Today finds me sitting next to the fountain in Washington Square, New York, drinking a bottle of semi-serviceable Italian plonk. It turns out to be Cantina del Taburno Falanghina, and says on the label – in agonisingly small print – that it was bottled in Campania in 2008.
This information is actually of very little interest to me at this precise moment, as it is lunchtime. I just want something to wash down the industrial-sized bacon and avocado sandwich I bought about an hour ago at the Hello Deli on West 53rd Street.
My Nanny
But since we are now on the subject of Cantina del Taburno, I will say, if pressed, that this particular falanghina has a pleasantly dry and lemony finish. I am also reminded for some reason of tinned fruit with condensed milk. My nanny used to force me to eat tinned fruit with condensed milk – a desert of which I was never over fond, and of which I am surprised to be reminded today – particularly having parted with around 15 bucks for the bottle.

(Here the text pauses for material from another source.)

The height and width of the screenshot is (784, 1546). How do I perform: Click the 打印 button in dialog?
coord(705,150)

I’m in New York visiting an old girlfriend Lady Hogg Gravel, who lives just around the corner from here at the tackily expensive end of Fifth Avenue. She’s having a fundraiser this evening, for which I sent over a couple of cases of Nicolas Feuillatte bubbly. I think she will enjoy the toasty fruitiness of the pinot noir and pinot meunier, but I’m guessing that her guests will be far too generically American to appreciate the subtleties of the blend.
Next week I’ve been invited to a Whisky Tasting and Dinner Cruise on the Hudson River, which will apparently offer over 100 Single Malt Scotch Whiskies, while cruising around Manhattan Island to the sound of Mantovani and Barry Manilow. Fine wines will also be on offer, but I shall try and avoid them and stick to the single malts. Surely I should be allowed an occasional night off from the acidic rigours of the grape.

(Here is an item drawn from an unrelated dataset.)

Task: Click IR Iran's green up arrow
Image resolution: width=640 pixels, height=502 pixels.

The cruise is on September 10, and I am sure I will experience the usual sinister shudder down my spine as the boat chugs past that large building site behind Battery Park.
Delightfully Sordid
So, what’s a chap to do in New York for the next 7 days? It’s such a dull place once the novelty wears off. This is my twenty seventh visit to the Big Apple, and I have taken more bites out of it than I care to remember. Some of them unpleasantly sour – the buildings are too tall, the roads are too busy, the women are far too loud, and Broadway is quite frankly too long.
Thankfully, Manhattan has some of the best restaurants in the world. So, after the New York sun has shot its bolt and slumped exhausted behind Hoboken, I usually manage to keep myself thoroughly over-entertained.
My favourite restaurant in New York is the Chanterelle in Harrison Street. The décor is unadventurous, the menu hand-scribbled, and some of its more pretentious customers might actually find the surroundings a little scruffy. But the duck is sublime, and the oysters are served with caviar and pickled cabbage. I shall eat there this evening, then jump in a cab and finish off at the 119 Bar in East 15th Street. I’m told it is a delightfully sordid and dimly lit place – ideal for getting quietly hammered and picking up penniless musicians.